## Records for this exercise

┄┄┄┄┄┄┄┄┄┄

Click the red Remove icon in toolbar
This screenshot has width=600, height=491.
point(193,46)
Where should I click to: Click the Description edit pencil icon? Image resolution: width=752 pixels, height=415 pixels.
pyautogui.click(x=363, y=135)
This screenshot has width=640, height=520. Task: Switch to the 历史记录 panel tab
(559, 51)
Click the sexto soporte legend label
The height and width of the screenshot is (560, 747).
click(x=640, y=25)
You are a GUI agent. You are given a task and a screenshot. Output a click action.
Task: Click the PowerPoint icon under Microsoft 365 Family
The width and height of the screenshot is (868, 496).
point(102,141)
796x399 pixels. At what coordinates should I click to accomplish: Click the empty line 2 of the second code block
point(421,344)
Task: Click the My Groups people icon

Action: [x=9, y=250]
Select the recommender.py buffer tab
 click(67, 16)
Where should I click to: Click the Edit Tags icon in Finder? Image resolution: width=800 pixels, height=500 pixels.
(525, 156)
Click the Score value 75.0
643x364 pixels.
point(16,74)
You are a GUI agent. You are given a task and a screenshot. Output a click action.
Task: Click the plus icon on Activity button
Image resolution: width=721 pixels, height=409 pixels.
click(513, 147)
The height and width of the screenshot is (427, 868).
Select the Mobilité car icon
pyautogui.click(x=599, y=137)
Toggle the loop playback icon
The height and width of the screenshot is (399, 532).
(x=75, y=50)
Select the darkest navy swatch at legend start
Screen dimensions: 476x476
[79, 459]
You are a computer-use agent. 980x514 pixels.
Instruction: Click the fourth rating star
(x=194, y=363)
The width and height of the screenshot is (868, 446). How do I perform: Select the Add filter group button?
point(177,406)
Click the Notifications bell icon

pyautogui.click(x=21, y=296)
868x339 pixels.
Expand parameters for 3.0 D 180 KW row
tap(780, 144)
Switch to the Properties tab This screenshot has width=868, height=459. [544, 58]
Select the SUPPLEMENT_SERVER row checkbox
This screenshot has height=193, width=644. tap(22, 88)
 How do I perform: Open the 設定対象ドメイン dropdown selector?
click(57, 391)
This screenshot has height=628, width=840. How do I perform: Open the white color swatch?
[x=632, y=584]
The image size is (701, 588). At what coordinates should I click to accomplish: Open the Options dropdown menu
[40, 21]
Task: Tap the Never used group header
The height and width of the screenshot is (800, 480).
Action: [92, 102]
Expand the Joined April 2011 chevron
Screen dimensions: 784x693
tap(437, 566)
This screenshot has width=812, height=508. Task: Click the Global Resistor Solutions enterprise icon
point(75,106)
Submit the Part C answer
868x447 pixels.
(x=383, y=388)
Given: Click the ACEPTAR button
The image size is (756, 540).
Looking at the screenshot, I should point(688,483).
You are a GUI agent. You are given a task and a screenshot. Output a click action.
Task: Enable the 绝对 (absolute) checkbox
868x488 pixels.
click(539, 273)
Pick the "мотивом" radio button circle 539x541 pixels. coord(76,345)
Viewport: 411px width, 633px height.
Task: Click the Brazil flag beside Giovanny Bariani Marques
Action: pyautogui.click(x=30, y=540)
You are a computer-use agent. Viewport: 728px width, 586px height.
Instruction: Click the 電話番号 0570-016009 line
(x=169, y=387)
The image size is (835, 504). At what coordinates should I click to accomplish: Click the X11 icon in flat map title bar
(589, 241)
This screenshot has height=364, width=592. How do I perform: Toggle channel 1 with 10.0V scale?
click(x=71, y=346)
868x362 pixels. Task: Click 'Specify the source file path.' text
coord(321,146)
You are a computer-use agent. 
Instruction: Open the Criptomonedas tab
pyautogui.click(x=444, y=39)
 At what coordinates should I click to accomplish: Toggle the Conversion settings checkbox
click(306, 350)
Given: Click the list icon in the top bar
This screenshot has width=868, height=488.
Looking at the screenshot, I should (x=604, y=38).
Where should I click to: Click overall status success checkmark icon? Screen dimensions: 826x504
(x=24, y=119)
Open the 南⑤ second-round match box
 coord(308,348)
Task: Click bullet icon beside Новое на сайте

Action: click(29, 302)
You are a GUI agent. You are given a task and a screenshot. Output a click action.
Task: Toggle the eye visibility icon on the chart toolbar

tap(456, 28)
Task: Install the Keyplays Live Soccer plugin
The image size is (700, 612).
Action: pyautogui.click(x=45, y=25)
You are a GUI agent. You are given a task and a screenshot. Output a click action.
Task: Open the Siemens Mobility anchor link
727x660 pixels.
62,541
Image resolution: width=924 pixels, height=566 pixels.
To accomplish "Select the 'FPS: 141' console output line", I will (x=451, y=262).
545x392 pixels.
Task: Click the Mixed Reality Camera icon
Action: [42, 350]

┄┄┄┄┄┄┄┄┄┄

## Goal of the exercise
From the records above, print only the lines between the one holding "Expand parameters for 3.0 D 180 KW row" and the one holding "Given: Click the ACEPTAR button", inclusive, exactly as they stand.

## Answer for the task
Expand parameters for 3.0 D 180 KW row
tap(780, 144)
Switch to the Properties tab This screenshot has width=868, height=459. [544, 58]
Select the SUPPLEMENT_SERVER row checkbox
This screenshot has height=193, width=644. tap(22, 88)
 How do I perform: Open the 設定対象ドメイン dropdown selector?
click(57, 391)
This screenshot has height=628, width=840. How do I perform: Open the white color swatch?
[x=632, y=584]
The image size is (701, 588). At what coordinates should I click to accomplish: Open the Options dropdown menu
[40, 21]
Task: Tap the Never used group header
The height and width of the screenshot is (800, 480).
Action: [92, 102]
Expand the Joined April 2011 chevron
Screen dimensions: 784x693
tap(437, 566)
This screenshot has width=812, height=508. Task: Click the Global Resistor Solutions enterprise icon
point(75,106)
Submit the Part C answer
868x447 pixels.
(x=383, y=388)
Given: Click the ACEPTAR button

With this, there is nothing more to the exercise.